SJ Klein
From devsummit
Tags | New Users, Strategy |
---|---|
Primary Session | Advancing the Contributor Experience |
Secondary Sessions |
Our platforms should refocus on collaborating, drafting, and experimenting. Currently much focus is on polished presentation + restriction, hindering experiments and limiting participation.
__Technical aspects__
- Editing tools focus on fast smooth drafting: multiple simultaneous editors, suggested changes. A terse, readable history highlights major revisions of an article. Discussion is integrated into the draft interface, and toggled on / off.

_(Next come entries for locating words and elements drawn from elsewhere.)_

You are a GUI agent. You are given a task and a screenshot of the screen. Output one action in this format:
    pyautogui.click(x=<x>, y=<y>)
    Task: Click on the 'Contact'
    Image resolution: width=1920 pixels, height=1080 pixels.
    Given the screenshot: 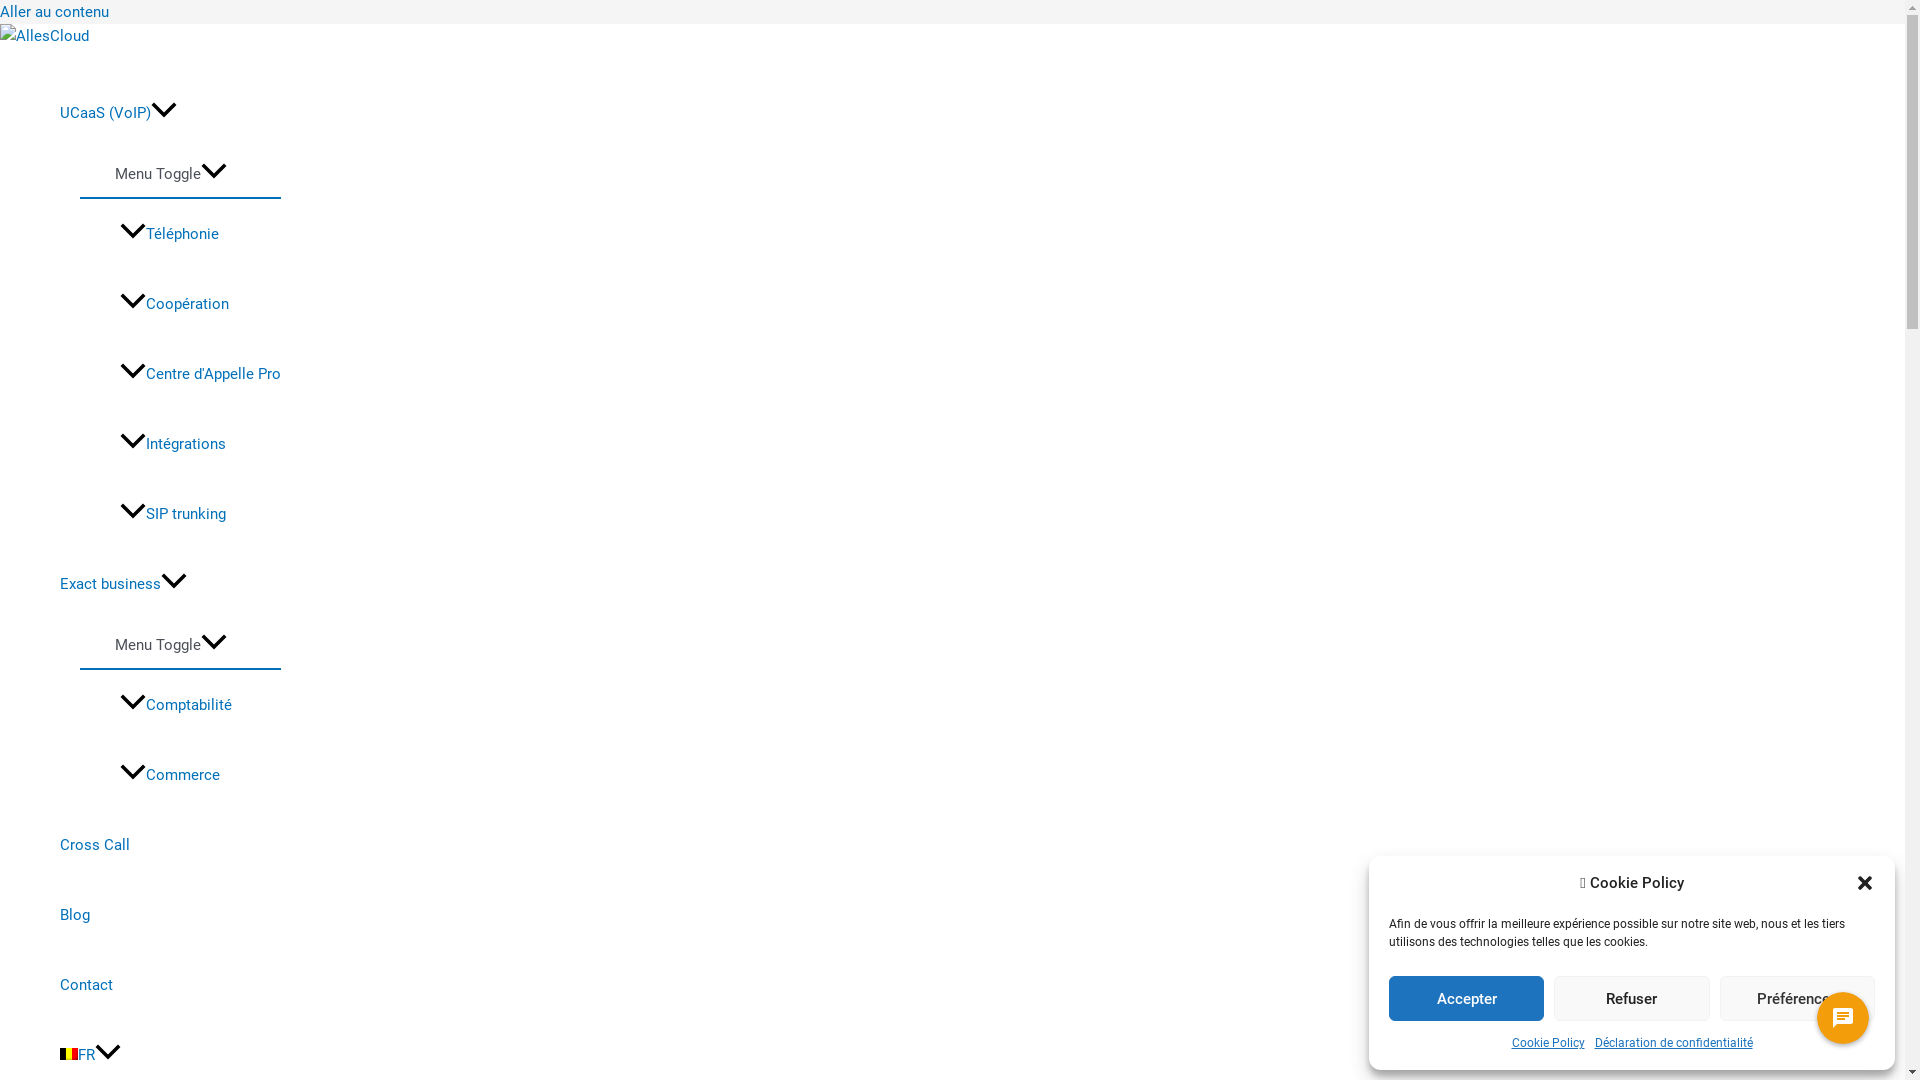 What is the action you would take?
    pyautogui.click(x=170, y=983)
    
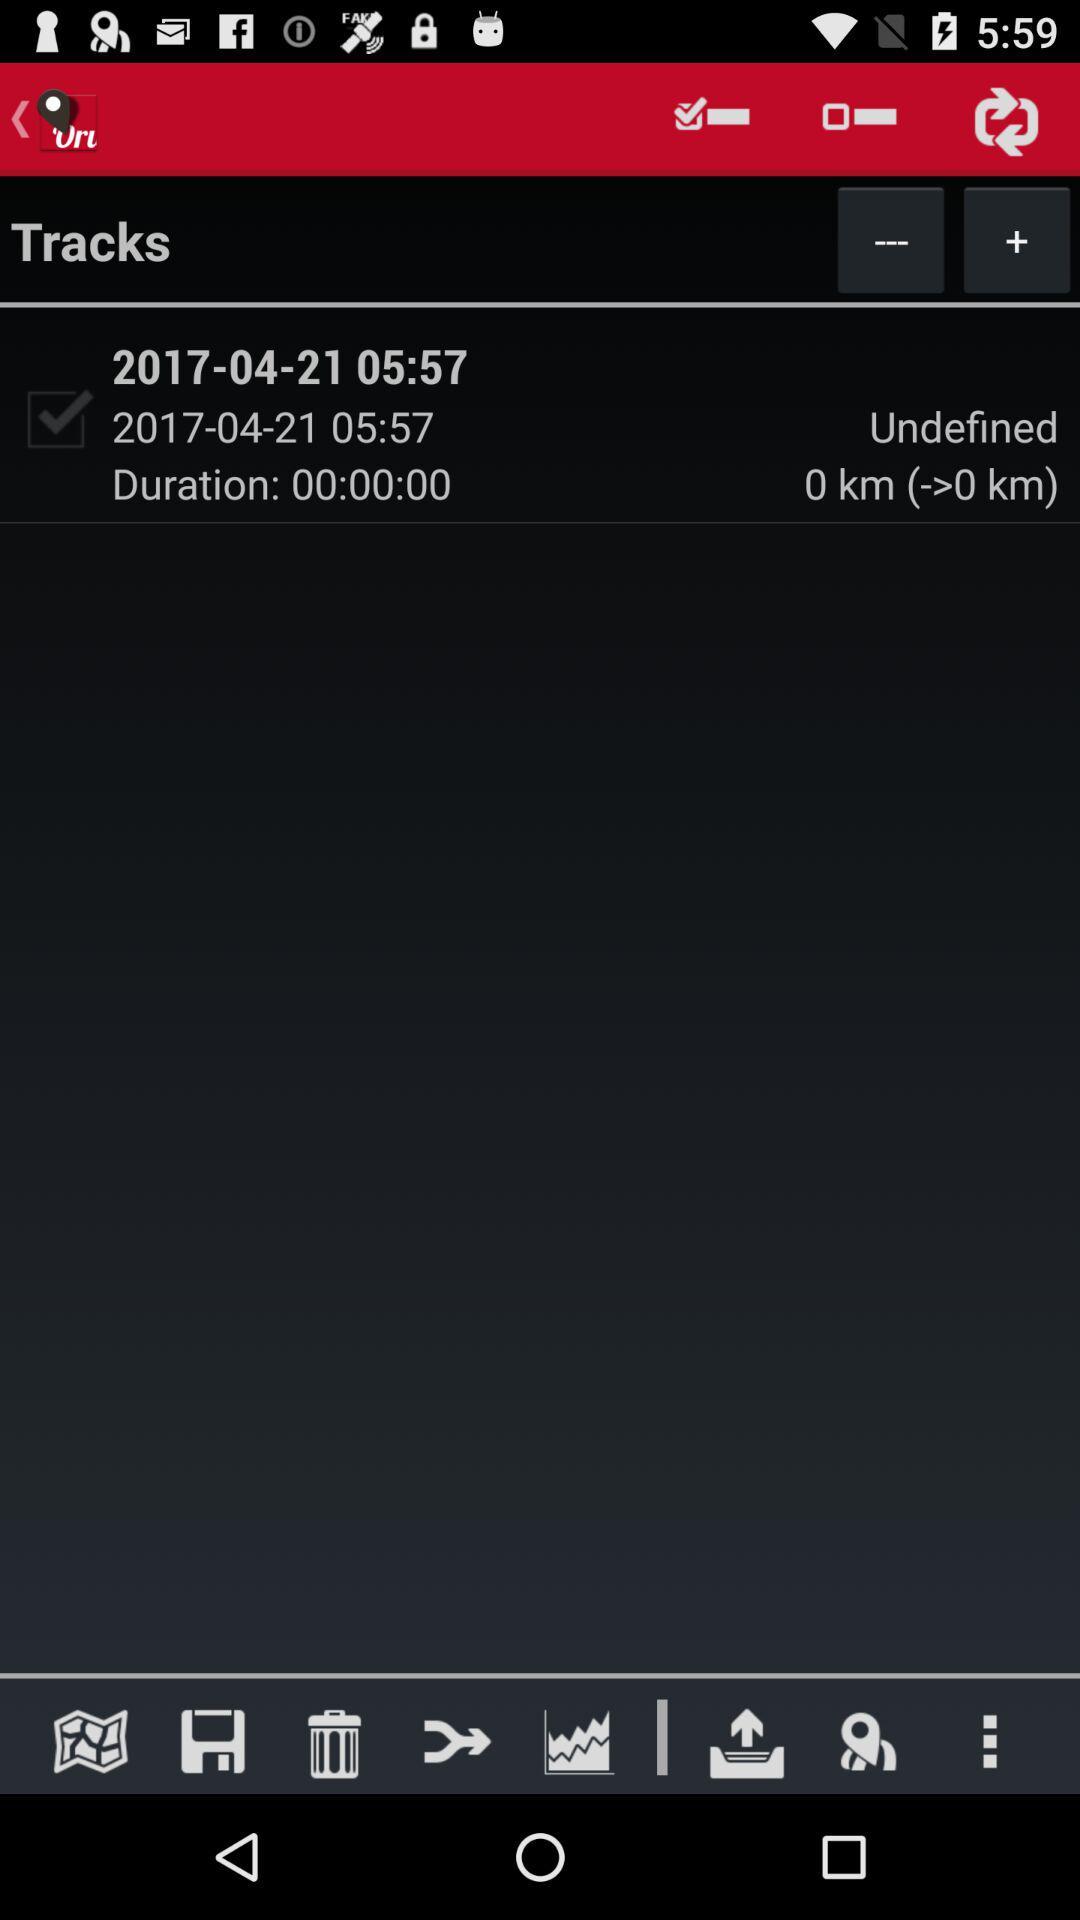  I want to click on the + item, so click(1017, 239).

- Articles can be forked & merged, supporting all sorts of experimentation. Different groups can work on parallel forks, merging later if they like. Newcomers not following a policy can be channeled to an individual branch while sorting it out, avoiding edit wars. Sandboxing helps avoid "deletion": questionable or disputed contributions can be sandboxed to a hidden or low-visibility personal page. [This is also conducive to distributing an online/offline federation of editors, e.g. over IPFS]
- Editing, creation, and uploading are encouraged prominently in every page interface. Matchmaking tools help creators find others with similar interests, learn + collaborate. Tools for similarity checking, merging, metadata / license review, + meta-moderation, help anyone contribute and learn new ways to do so. Deleted material [unless oversighted] is reviewable by all who know where to look.
- The reading experience focuses on contextual connections + human connections. Real-time conversation is available as an overlay while reading. Data-rich interfaces help readers browse multiple versions of an article, and get a sense of persistence, reliability, + interest. For instance, heatmaps for revised / controversial / commented areas; wikiblame for granular provenance; different colors for different sorts of cites; visual cues about how much complementary or conflicting knowledge is available in other articles, files, languages or Projects.
__Cultural aspects (& related tools) __
- Namespaces include every potentially useful topic: completeness, notability, + copyright uncertainty affect how things are presented, not whether they exist. Similarly, media repositories include all useful material that is legal to host.
- File uploads are welcome as contributions to the global commons even when they need work. Files are transcoded to free formats where possible. File formats with no free-codec options, or that cannot be thoroughly checked for malware, are stored in their own flexible repository [such as the Internet Archive]: using the same Wikimedia upload interface + metadata, and providing similar wikilinks to reference files from within the Projects.
- The newcomer experience is simple, flexible, + protected. Contributions from people who "don't know how to do it right" are welcome, and kept separate from the flow of updates from regulars, with their own visibility defaults. Matchmaking tools help newcomers find active work in their area. Blocks, deletions, + warnings happen only for spam / vandalism. Other concerns at worst hide their work from public view, with a friendly review with a peer after the first weeks. A broad group of peers can protect newcomers, for instance by redirecting concerns and complaints about a newcomer to themselves.
== It is time to move away from a "single latest revision viewable by all" model, and the conservative policies designed around it. We need a more flexible model embracing multiple working copies, long-lived drafts, and a greater freedom to experiment, collaborate, + create.